### EXERCISE DATA:
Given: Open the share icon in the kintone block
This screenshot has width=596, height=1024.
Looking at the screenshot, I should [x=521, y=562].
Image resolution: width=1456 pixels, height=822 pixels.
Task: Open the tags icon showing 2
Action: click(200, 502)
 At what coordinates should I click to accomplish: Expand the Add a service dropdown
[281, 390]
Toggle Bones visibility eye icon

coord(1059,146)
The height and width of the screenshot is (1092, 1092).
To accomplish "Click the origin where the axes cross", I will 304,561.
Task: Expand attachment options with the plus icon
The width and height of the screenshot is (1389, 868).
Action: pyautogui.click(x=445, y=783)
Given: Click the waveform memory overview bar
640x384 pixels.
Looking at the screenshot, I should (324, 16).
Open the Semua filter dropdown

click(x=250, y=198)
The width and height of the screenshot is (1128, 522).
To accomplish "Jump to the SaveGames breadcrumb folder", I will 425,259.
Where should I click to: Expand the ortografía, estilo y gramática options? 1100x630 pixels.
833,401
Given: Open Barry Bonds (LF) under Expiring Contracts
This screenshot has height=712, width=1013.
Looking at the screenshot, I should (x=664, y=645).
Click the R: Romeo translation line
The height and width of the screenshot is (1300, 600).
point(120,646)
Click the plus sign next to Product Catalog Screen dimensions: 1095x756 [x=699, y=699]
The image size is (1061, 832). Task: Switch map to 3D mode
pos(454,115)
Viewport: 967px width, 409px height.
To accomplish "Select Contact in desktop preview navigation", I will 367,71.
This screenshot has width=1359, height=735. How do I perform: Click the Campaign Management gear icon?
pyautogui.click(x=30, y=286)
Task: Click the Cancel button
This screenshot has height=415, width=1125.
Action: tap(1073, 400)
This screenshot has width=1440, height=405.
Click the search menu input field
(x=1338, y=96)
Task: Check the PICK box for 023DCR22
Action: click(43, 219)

### AIM OF THE TASK:
Repeat all the lines above verbatim.

### RESPONSE TO THIS EXERCISE:
Given: Open the share icon in the kintone block
This screenshot has width=596, height=1024.
Looking at the screenshot, I should [x=521, y=562].
Image resolution: width=1456 pixels, height=822 pixels.
Task: Open the tags icon showing 2
Action: click(200, 502)
 At what coordinates should I click to accomplish: Expand the Add a service dropdown
[281, 390]
Toggle Bones visibility eye icon

coord(1059,146)
The height and width of the screenshot is (1092, 1092).
To accomplish "Click the origin where the axes cross", I will 304,561.
Task: Expand attachment options with the plus icon
The width and height of the screenshot is (1389, 868).
Action: pyautogui.click(x=445, y=783)
Given: Click the waveform memory overview bar
640x384 pixels.
Looking at the screenshot, I should (324, 16).
Open the Semua filter dropdown

click(x=250, y=198)
The width and height of the screenshot is (1128, 522).
To accomplish "Jump to the SaveGames breadcrumb folder", I will 425,259.
Where should I click to: Expand the ortografía, estilo y gramática options? 1100x630 pixels.
833,401
Given: Open Barry Bonds (LF) under Expiring Contracts
This screenshot has height=712, width=1013.
Looking at the screenshot, I should (x=664, y=645).
Click the R: Romeo translation line
The height and width of the screenshot is (1300, 600).
point(120,646)
Click the plus sign next to Product Catalog Screen dimensions: 1095x756 [x=699, y=699]
The image size is (1061, 832). Task: Switch map to 3D mode
pos(454,115)
Viewport: 967px width, 409px height.
To accomplish "Select Contact in desktop preview navigation", I will 367,71.
This screenshot has width=1359, height=735. How do I perform: Click the Campaign Management gear icon?
pyautogui.click(x=30, y=286)
Task: Click the Cancel button
This screenshot has height=415, width=1125.
Action: tap(1073, 400)
This screenshot has width=1440, height=405.
Click the search menu input field
(x=1338, y=96)
Task: Check the PICK box for 023DCR22
Action: click(43, 219)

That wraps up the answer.